Отец рассказывал о заводе, о тамошнем бардаке. Гарбузов – о километрами тонущих дорогах, всё равно – гатях, обычных грунтовых и железнодорожных путях. О перекрученных морозом рельсах, которые кладут без правильной отсыпки грунта, иногда прямо на болото. Но главное, о десятках тысяч зэков, которые каждый год мрут в здешних лагерях. Они обсуждали и политику, и науку, и новые журнальные публикации, короче, держались друг с другом безо всякой цензуры.
В Москве, – говорила Галина Николаевна, – никто из тех, кого я знала, такие разговоры вести бы не осмелился. Так мы прожили полтора месяца. Отец, как и раньше, страдал на своем заводе. Повторял, что дело для него может обернуться новым сроком, я, конечно, за него переживала, но в остальном всё было неплохо. Со школой и учебой в порядке, у меня была близкая подруга, такая, о какой я мечтала еще в Москве и какой никогда в жизни не имела.
Дом я тоже сумела поставить, кормила отца, обстирывала его, убиралась. Ели мы, можно даже сказать, хорошо: сверх того, что отцу давали по рабочей карточке, время от времени у нас на столе была еще и зелень. Для Севера – огромная редкость. Пучок то петрушки, то укропа в награду за ударную работу мне подбрасывали в теплице на опытной станции. Я была горда, что справляюсь.

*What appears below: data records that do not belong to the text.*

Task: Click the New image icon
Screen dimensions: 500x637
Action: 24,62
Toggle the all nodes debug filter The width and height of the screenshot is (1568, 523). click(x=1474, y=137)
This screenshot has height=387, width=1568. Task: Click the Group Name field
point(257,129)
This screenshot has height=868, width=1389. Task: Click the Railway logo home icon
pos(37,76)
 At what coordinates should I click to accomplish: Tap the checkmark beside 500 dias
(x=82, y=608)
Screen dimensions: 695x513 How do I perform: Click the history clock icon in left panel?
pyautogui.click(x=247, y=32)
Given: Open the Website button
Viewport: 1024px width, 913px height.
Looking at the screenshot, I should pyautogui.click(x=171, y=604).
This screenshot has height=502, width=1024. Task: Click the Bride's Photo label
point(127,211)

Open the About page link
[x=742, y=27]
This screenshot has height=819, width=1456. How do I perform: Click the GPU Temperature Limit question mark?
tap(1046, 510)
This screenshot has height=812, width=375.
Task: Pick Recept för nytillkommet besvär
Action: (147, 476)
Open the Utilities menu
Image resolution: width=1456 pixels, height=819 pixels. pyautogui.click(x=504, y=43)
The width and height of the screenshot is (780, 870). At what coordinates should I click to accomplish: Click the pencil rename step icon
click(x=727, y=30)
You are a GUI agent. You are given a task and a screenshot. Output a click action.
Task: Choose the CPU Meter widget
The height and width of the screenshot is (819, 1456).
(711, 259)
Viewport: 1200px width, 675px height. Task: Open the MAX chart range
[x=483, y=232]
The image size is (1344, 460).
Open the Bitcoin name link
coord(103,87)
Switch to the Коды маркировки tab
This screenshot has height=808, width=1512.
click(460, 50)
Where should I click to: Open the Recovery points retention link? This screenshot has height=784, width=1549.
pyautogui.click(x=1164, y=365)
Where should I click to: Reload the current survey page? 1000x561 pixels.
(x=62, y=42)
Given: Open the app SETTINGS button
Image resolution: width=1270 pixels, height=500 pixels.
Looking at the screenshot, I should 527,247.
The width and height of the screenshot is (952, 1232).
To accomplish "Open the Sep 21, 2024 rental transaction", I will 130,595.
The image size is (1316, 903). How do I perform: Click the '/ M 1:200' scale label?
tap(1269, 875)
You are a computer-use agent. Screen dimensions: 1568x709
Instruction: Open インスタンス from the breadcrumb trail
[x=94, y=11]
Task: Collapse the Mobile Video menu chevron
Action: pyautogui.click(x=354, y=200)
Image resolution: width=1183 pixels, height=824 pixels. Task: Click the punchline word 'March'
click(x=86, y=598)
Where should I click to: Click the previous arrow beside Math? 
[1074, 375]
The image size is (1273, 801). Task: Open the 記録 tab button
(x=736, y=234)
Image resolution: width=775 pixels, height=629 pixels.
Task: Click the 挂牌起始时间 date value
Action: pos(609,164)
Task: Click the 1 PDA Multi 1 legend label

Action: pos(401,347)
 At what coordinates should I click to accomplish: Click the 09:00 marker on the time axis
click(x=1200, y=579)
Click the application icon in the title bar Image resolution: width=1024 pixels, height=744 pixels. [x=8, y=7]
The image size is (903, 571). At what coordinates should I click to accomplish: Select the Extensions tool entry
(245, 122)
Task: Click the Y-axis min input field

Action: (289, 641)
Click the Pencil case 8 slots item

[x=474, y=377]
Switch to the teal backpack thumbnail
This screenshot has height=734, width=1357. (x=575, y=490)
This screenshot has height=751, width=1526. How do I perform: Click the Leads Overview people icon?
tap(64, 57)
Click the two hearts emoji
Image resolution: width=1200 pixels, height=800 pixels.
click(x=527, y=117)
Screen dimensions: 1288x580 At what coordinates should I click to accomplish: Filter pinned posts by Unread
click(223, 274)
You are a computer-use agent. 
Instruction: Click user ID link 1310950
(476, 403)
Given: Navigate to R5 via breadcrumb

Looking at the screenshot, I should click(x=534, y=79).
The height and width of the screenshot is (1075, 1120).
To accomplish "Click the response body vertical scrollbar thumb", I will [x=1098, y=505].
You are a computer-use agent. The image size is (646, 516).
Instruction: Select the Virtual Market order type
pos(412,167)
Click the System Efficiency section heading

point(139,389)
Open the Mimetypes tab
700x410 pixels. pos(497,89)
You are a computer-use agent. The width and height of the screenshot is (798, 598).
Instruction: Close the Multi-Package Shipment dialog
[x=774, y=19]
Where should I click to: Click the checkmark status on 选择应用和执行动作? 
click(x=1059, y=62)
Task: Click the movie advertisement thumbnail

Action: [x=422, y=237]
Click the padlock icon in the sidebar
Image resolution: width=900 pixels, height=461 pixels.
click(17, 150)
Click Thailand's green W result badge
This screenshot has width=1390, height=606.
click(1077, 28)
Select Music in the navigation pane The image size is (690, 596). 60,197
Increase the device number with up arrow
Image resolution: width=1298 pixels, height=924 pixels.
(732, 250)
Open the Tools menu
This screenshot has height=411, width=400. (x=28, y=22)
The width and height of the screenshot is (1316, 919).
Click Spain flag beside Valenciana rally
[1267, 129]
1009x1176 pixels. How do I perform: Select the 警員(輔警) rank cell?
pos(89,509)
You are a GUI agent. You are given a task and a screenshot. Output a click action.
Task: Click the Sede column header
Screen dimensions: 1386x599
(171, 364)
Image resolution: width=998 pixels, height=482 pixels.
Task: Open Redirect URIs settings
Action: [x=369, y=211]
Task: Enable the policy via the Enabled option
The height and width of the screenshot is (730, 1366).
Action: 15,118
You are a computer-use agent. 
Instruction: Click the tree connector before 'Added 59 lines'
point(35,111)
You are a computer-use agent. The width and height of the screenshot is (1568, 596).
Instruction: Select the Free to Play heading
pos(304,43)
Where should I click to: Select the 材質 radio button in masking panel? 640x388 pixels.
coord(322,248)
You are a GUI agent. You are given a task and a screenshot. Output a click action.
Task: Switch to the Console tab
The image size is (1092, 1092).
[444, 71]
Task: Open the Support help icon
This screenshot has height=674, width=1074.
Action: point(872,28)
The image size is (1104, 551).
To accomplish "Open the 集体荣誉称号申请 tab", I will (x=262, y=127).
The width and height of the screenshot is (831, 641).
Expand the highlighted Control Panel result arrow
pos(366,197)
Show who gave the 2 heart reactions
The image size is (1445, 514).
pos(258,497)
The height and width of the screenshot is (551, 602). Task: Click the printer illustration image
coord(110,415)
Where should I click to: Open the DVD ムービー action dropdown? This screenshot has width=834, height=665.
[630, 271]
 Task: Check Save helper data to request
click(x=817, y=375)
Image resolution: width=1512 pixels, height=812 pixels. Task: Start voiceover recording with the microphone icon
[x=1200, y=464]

Тем более что отца, каким я его застала, и нынешнего невозможно было сравнить. На теле наросло мясо, он стал увереннее ходить, даже на заводе, насколько я понимаю, дела у него теперь шли лучше. Как-то он обмолвился, что если раньше запарывал каждую вторую деталь, то сейчас, когда появилась сила затянуть патрон, план он выполняет, работает не лучше, но и не хуже других, и ему кажется, что, если так пойдет дальше, мастер потеряет к нему интерес. Вдобавок под моим влиянием отец, месяц попричитав, как дорого, согласился вставить новые зубы. Из Москвы я привезла довольно много денег, их должно было хватить. В общем, у нас всё шло лучше, чем я ожидала, даже то, что я знала, что он стукач и каждую неделю носит отчеты местному оперуполномоченному, меня не очень смущало. Он почти этого и не скрывал. Как-то бросил, что ничего особенного тут нет, не он один такой. В другой раз сказал, что его завербовали еще в вологодской ссылке, когда отбывал свой второй срок. С тех пор он на крючке, и сорваться уже не получится.
Я и другое от него слышала в том же духе. Например, что стукачей на воле и по зонам столько, что использовать, что они пишут, никому не под силу. Всю остальную страну придется засадить, ни одного человека не останется пахать, сеять или на фабрике полотно ткать. Если я думаю, что на свете есть или были люди, кого он, отец, лично отправил за решетку, это чушь.
Арест всегда часть большого плана – случайностей здесь не бывает. Просто, что надо власти, мы не понимаем и никогда не поймем. Наше право гадать на кофейной гуще. А вообще-то, кого брать, когда и в чем обвинить – всё давно расписано и тихо-мирно лежит в папочке, ждет своего часа. Мы бежим на работу и с работы, топчемся в магазинах, а про этот дамоклов меч и знать не хотим, и правильно, что не хотим, потому что иначе жить нельзя, в дурке окажешься.
Для следователя, говорил отец, доносы – вещь, конечно, полезная: арестованный, если он видит, что запираться нет смысла, он как на ладони, сразу колется, ни у кого лишнего времени не отнимает. Но и без того, если захотят сломать, сломают за милую душу, подпишешь всё, что сунут, и не пикнешь. Отец, понятно, видел, что́ я продолжаю думать о стукачах, потому и позже иногда о доносах заговаривал. Как-то сказал, что в них, ясное дело, есть смысл, потому и пишут. Но смысл этот в тебе, в их авторе. Если ты подписал бумагу о сотрудничестве, согласился быть сексотом – одно дело, а не согласился и, довольный собой, ушел – совсем другое. Если стучишь, значит, небезнадежен, не так закоренел во зле, как власть о тебе раньше думала.